### Work instruction
Pull out of the data below the stretch of lines bounded by the one containing "Instruction: Select the" and the one containing "Screen dimensions: 1568x748", both bounds included, unchanged.

### Records for this task
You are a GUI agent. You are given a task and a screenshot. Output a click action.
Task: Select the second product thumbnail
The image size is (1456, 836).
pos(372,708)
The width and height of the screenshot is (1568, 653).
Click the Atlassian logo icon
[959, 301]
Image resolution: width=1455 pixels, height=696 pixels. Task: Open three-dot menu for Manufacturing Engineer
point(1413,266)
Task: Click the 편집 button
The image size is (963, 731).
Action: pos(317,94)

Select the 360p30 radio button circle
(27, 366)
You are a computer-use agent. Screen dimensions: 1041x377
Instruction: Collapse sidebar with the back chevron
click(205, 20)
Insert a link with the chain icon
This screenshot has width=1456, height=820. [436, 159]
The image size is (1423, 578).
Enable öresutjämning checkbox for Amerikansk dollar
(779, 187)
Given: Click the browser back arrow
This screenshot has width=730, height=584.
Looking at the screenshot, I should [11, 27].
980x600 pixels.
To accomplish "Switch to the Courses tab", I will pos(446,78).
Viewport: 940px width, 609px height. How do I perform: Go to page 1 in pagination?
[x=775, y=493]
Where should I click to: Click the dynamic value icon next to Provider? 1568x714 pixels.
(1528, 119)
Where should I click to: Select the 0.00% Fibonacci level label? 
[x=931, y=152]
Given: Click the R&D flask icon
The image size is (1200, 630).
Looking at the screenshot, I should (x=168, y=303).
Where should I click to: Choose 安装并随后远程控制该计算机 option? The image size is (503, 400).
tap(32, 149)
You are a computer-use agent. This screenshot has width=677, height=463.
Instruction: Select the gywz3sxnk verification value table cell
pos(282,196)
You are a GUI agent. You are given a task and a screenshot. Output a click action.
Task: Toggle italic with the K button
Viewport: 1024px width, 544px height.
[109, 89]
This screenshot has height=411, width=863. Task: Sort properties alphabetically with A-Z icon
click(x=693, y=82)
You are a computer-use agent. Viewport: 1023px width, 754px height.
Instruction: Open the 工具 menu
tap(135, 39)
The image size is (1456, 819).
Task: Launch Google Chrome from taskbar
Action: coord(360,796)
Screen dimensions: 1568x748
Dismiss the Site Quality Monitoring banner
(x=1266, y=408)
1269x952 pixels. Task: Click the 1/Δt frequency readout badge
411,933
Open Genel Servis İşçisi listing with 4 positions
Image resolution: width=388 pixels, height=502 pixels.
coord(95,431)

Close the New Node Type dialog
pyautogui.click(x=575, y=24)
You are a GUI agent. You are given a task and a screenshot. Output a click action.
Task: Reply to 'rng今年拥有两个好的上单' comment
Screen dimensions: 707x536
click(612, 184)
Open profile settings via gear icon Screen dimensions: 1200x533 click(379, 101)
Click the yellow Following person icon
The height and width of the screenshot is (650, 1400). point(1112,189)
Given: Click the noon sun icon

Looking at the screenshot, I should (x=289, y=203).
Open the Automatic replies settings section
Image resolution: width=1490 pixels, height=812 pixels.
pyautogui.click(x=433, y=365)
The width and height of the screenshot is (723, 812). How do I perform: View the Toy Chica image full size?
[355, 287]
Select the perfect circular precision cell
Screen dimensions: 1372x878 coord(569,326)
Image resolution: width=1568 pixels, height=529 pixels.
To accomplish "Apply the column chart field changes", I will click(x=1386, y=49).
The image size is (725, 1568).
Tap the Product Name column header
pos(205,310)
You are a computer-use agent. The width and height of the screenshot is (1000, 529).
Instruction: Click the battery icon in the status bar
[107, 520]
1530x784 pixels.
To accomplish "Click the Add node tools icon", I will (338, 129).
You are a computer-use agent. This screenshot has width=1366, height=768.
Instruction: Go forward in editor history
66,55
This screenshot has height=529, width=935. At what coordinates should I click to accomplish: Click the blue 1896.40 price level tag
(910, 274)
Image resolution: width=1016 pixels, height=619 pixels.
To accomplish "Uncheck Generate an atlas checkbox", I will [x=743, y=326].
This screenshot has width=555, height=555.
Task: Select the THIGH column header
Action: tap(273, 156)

### Completed task
Instruction: Select the gywz3sxnk verification value table cell
pos(282,196)
You are a GUI agent. You are given a task and a screenshot. Output a click action.
Task: Toggle italic with the K button
Viewport: 1024px width, 544px height.
[109, 89]
This screenshot has height=411, width=863. Task: Sort properties alphabetically with A-Z icon
click(x=693, y=82)
You are a computer-use agent. Viewport: 1023px width, 754px height.
Instruction: Open the 工具 menu
tap(135, 39)
The image size is (1456, 819).
Task: Launch Google Chrome from taskbar
Action: coord(360,796)
Screen dimensions: 1568x748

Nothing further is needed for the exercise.